Bioware’s “Mass Effect: Andromeda” is due to come out on March 21 (just in time for Spring Break!) and the game is one of the year’s most anticipated releases. The latest installment of the “Mass Effect” video game series, “Mass Effect: Andromeda,” as the name suggests, moves the action from our own Milky Way Galaxy to our galaxy-next-door, Andromeda. The dramatic change of setting should offer players another sprawling space opera set in a universe with a rich backstory and impeccable visual presentation, but free of the baggage of the previous three games. For those who are counting down the days to March 21 and who are unburdened by midterms, here’s the Daily’s take on two other Bioware games to play in the interim.
“Star Wars: Knights of the Old Republic” (2003)

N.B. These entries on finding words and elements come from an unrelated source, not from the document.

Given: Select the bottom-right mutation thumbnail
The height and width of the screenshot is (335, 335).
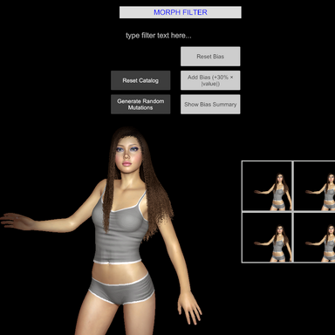Looking at the screenshot, I should point(315,237).
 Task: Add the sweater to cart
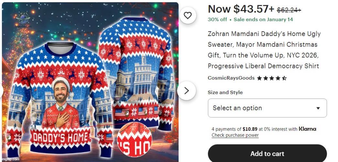(x=267, y=154)
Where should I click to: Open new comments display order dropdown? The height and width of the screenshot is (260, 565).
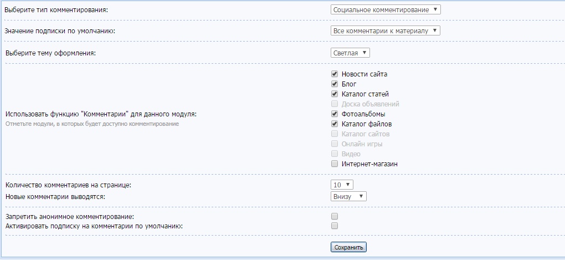point(348,196)
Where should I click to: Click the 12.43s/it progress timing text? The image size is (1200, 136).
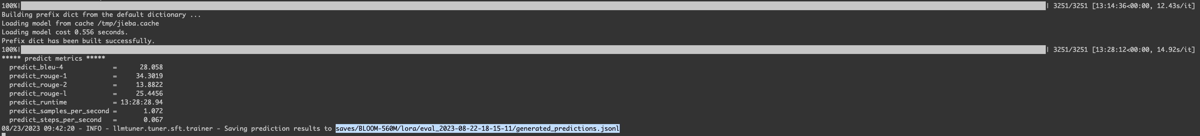point(1174,6)
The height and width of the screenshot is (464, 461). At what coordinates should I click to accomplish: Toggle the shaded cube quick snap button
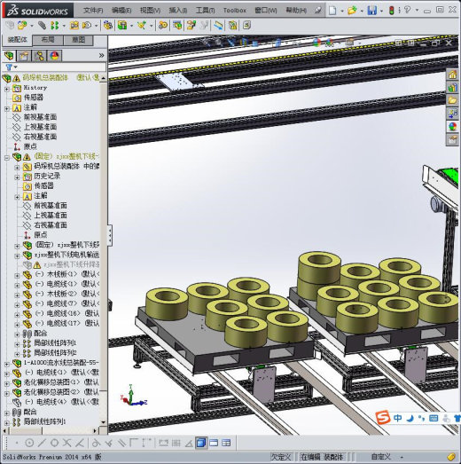[201, 443]
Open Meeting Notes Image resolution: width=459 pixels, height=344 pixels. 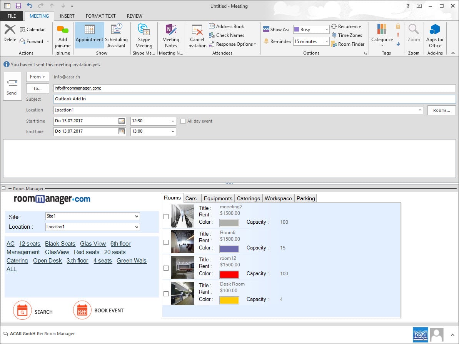click(171, 35)
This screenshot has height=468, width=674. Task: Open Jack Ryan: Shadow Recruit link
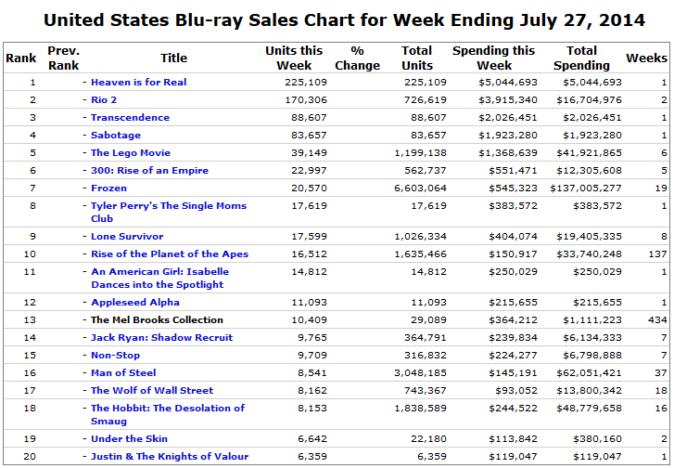point(161,337)
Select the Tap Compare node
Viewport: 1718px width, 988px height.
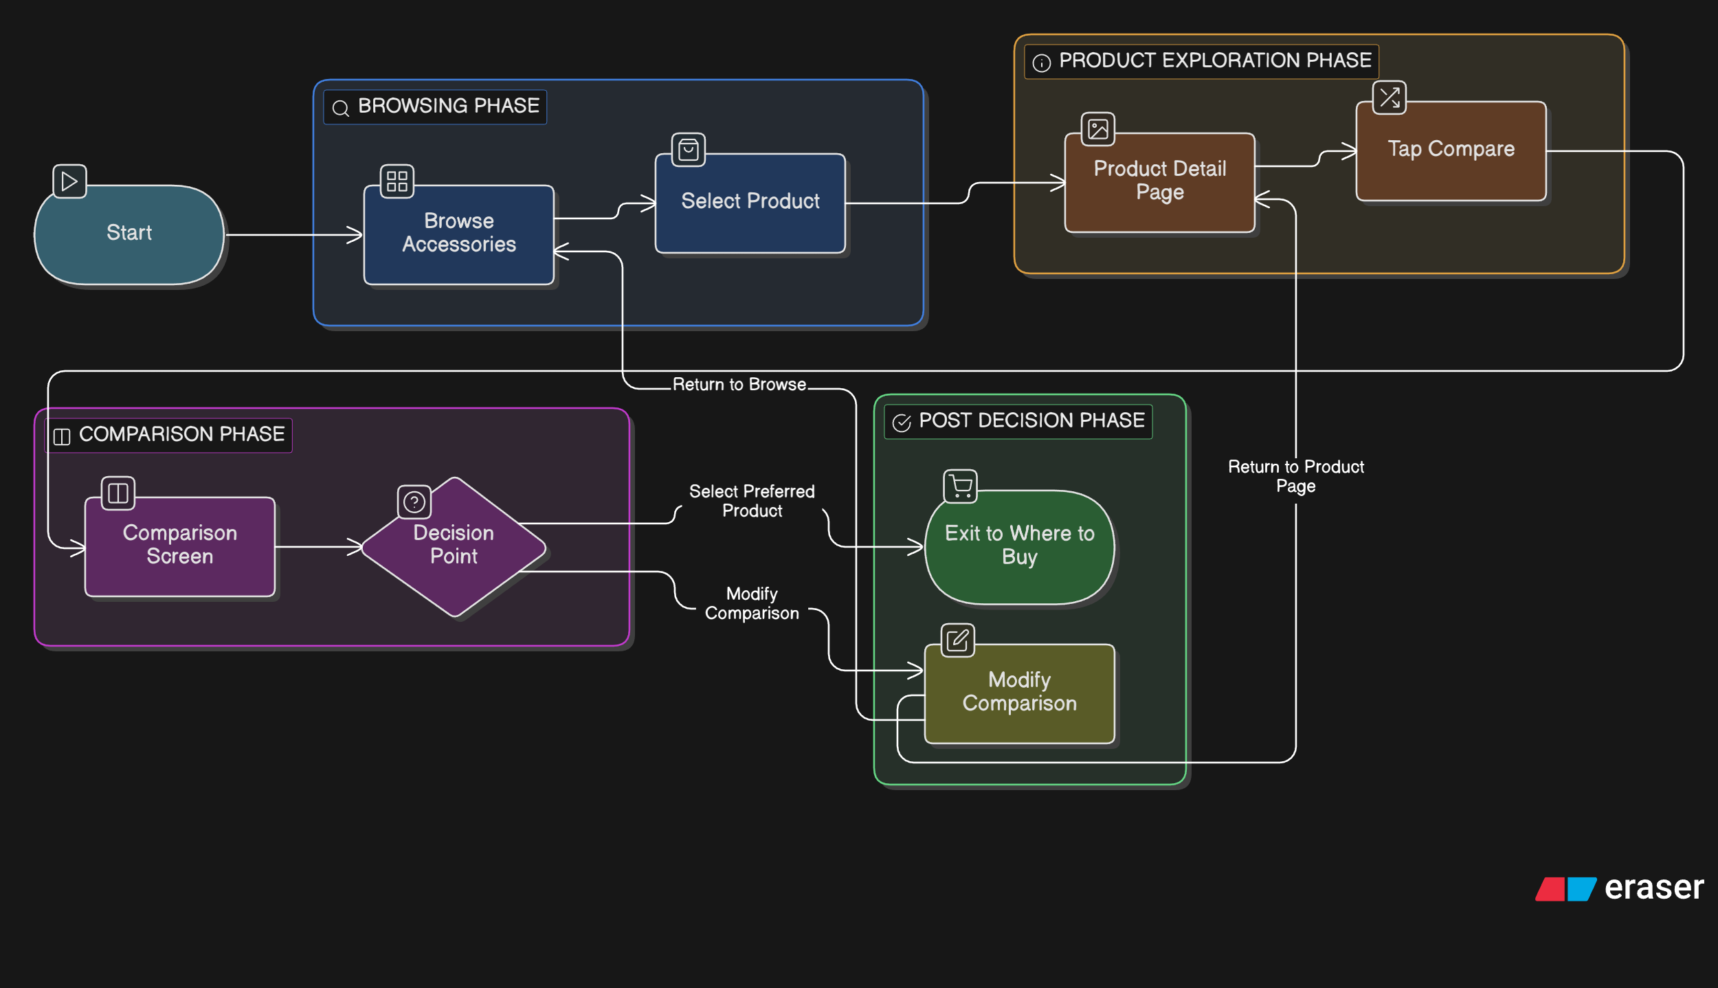[x=1450, y=150]
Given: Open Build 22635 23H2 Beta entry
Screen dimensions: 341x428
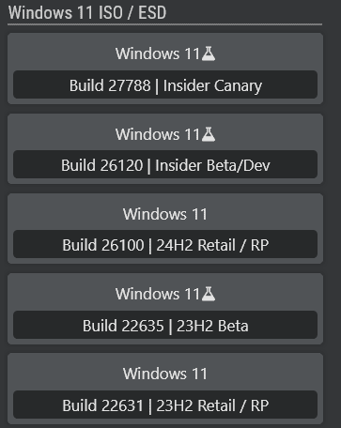Looking at the screenshot, I should (x=165, y=325).
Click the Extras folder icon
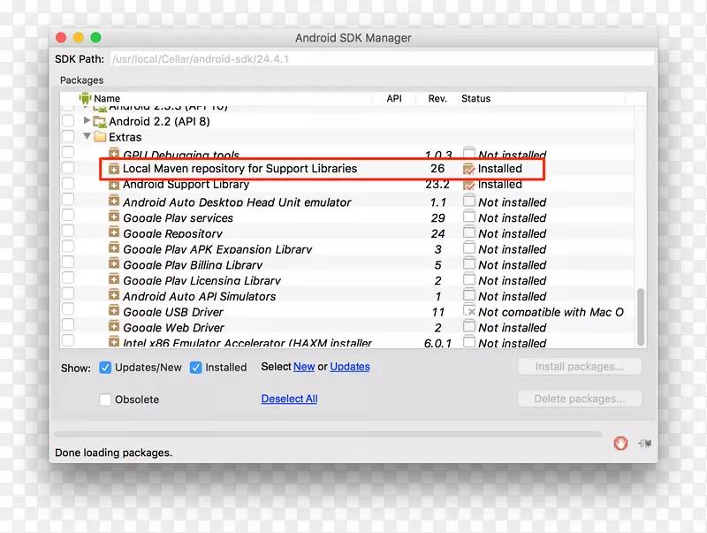This screenshot has width=707, height=533. (99, 137)
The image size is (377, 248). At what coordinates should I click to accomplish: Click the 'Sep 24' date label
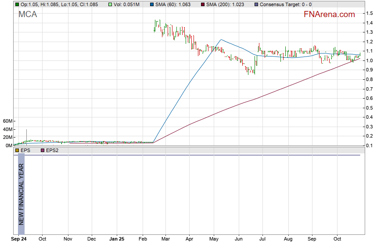18,240
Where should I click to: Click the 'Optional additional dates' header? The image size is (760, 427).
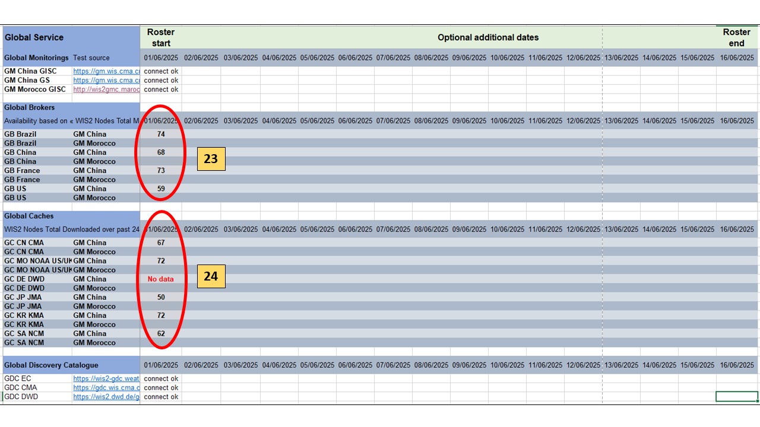[x=488, y=37]
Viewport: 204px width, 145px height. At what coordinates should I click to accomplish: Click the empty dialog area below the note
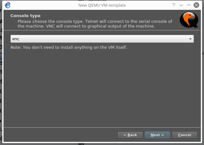click(102, 89)
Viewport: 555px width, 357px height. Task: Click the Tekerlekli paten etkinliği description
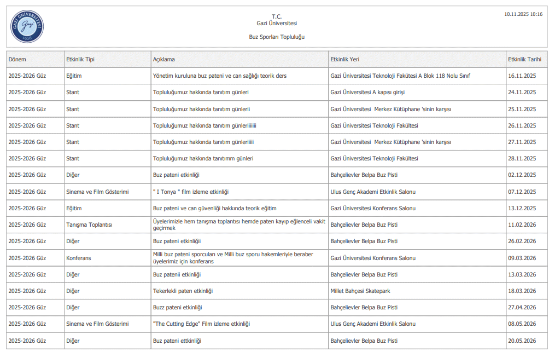183,291
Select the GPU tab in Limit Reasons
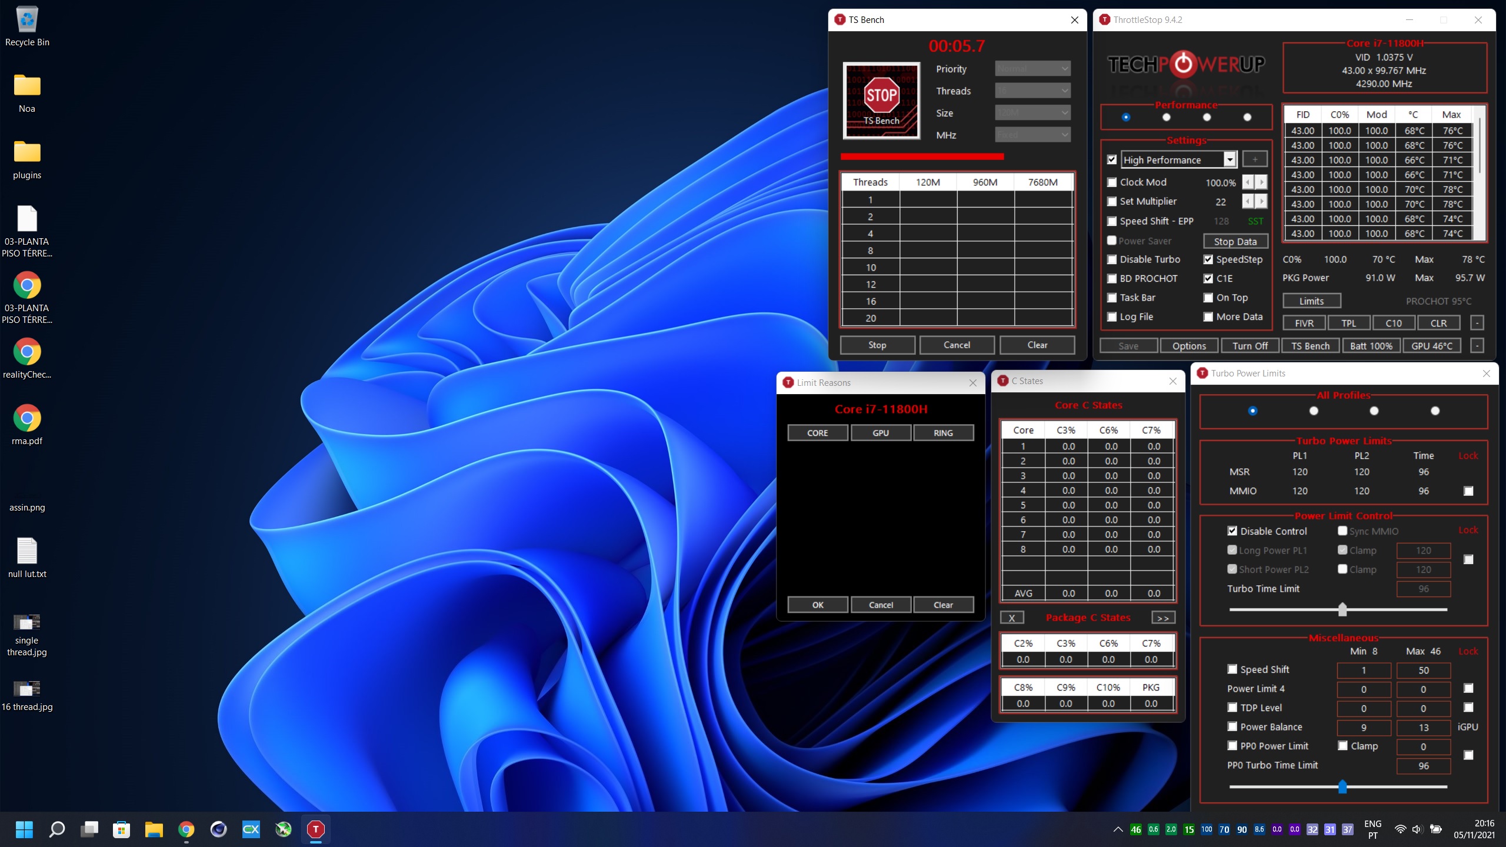The height and width of the screenshot is (847, 1506). (881, 433)
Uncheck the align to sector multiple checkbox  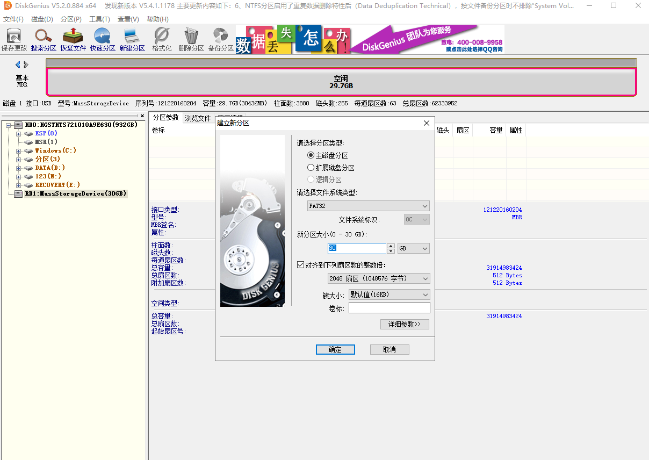click(300, 265)
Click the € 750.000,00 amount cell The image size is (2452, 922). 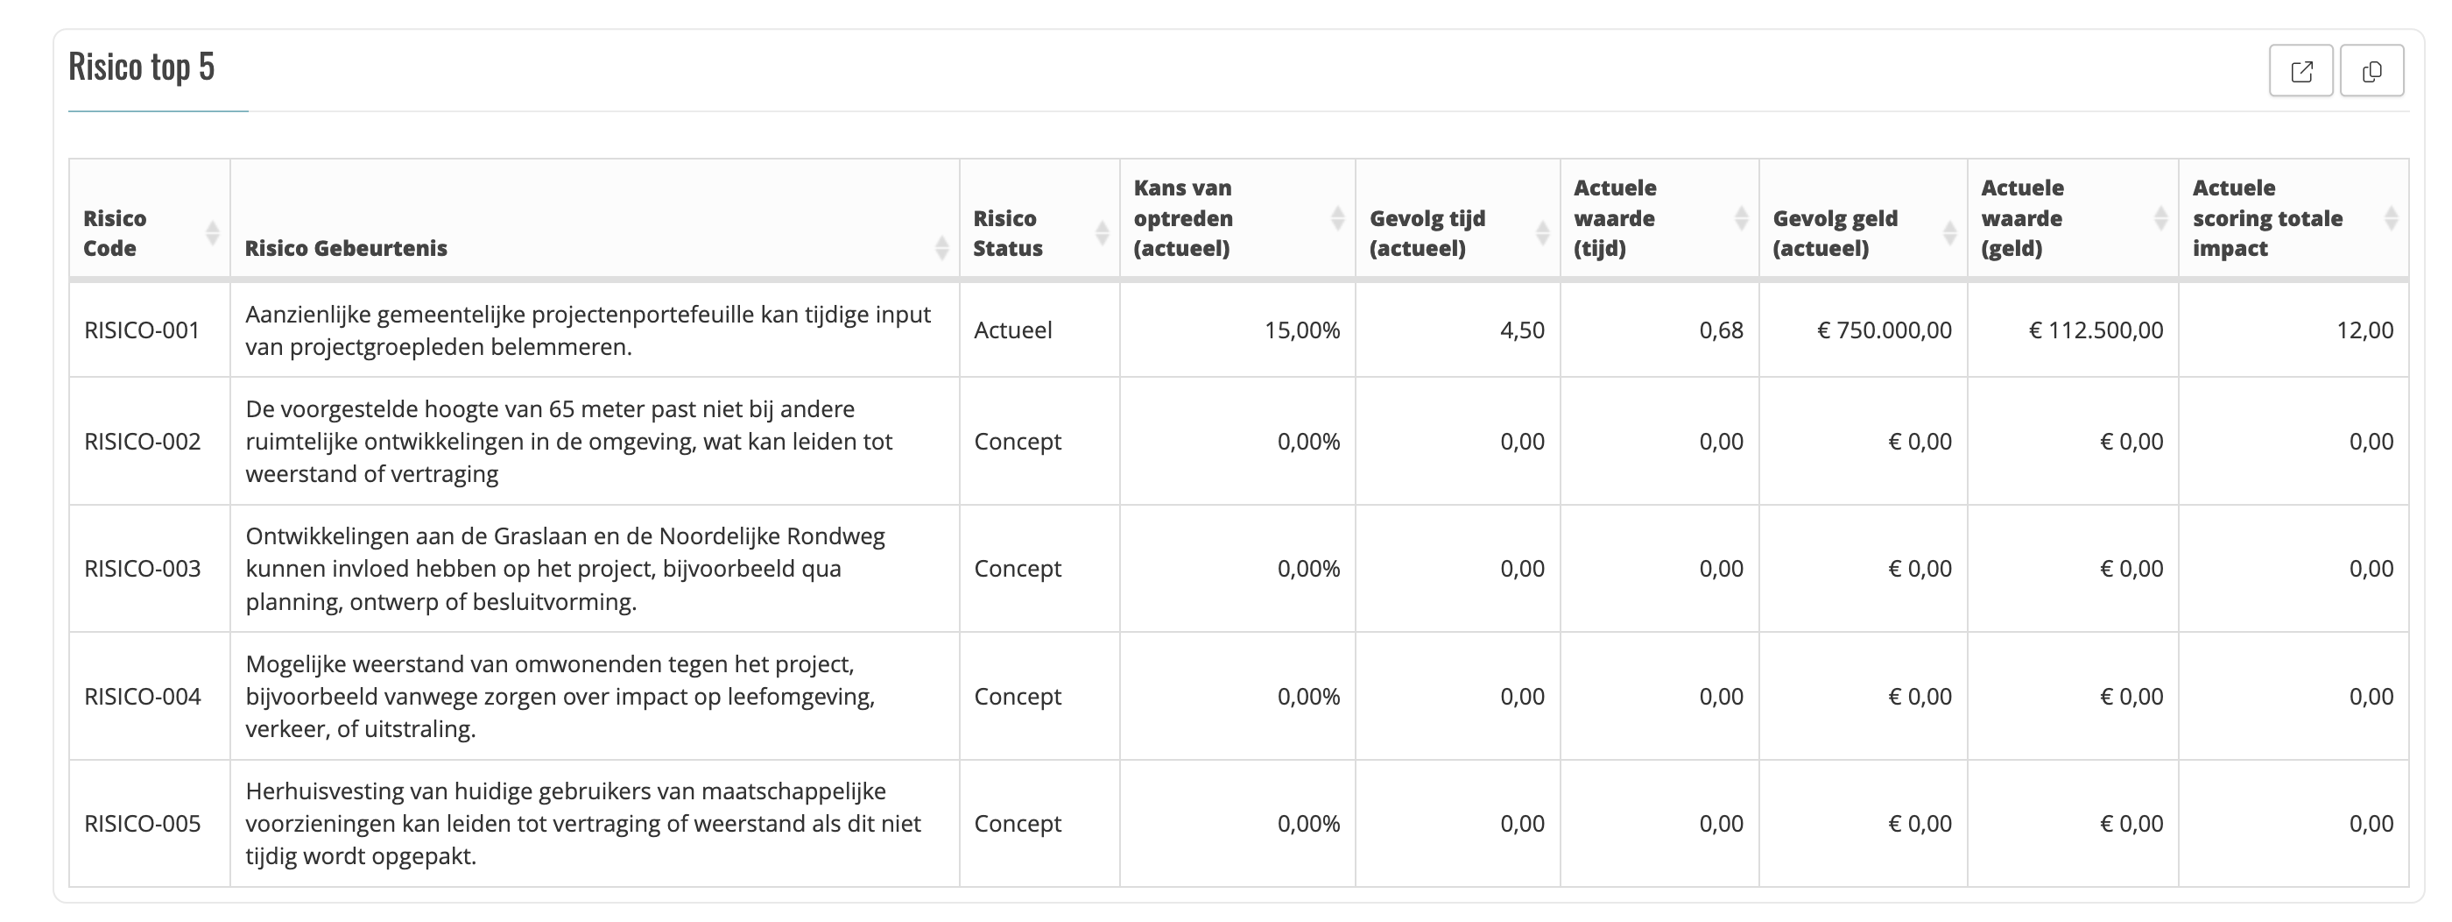[1884, 331]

Bioware’s first science-fiction RPG was a smash hit when it was released in 2003 and laid the foundations of “Mass Effect.” Set in the “Star Wars” universe, but thousands of years before the events of “A New Hope” (1977), “Knights of the Old Republic” managed to be original enough to stand apart from the steaming pile that is most of the Star Wars Extended Universe. Combat was based on the third edition of the table-top roleplaying game “Dungeons and Dragons” (1974), which meant that gameplay was tremendously numerical under the surface. Fortunately, on lower difficulties, players could ignore the math and focus instead on using cool-looking force powers while soaking in the story. While not especially thought-provoking by today’s standards, “Knights of the Old Republic” broke new ground for “Star Wars,” daring to tackle issues such as slavery and class. The game also features a memorable and genuinely unexpected twist ending. Just avoid talking to noted whiner Carth Onasi, he’s a real downer.
“Mass Effect 2” (2010)
The late 2000s and early 2010s were a good time for powerful video game storytelling. In 2009, Naughty Dog managed a mature story in “Uncharted 2” by virtue of excellent writing and voice acting, and in 2010, “Mass Effect 2” emerged as a collection of fabulous character studies. “Mass Effect 2” is the under-discussed middle child of the original trilogy. The first “Mass Effect” (2007) inaugurated a fabulously intricate universe, but it was also a little rough around the edges. The game performed poorly on the Xbox 360, with the frame rate chugging noticeably during action sequences.
The gameplay itself was also lackluster. Combat was unpolished and the game’s equipment system tended toward number crunching and trade-off analysis — do I replace my current gun with a new, high-powered rifle that tends to overheat? The horrendous vehicle sections have also been widely mocked.
For all its polish, 2012’s “Mass Effect 3” was famously mired in controversy for offering players a set of endings that betrayed the central promise of the series: that every decision you made throughout the series would affect its conclusion. “Mass Effect 2,” on the other hand, featured polished gameplay and was unburdened by its ending. The overarching goal of the game is to recruit a diverse team of specialists who can help save the galaxy from an existential threat.
The trust of each one of these specialists can be earned by completing a “loyalty mission,” an errand that provides a look into the rich backstory of each character. From destroying the shadowy facility where an arch-psychic suffered unspeakable childhood abuse to helping a tank-grown, genetically-perfect alien warrior find his place among his people, each one of these missions is well-written and acted. “Mass Effect 2” also features Martin Sheen in one of the few good celebrity appearances in video games. If you have ever asked yourself, “What if Jed Bartlet was an enigmatic space-racist?” this is the game for you.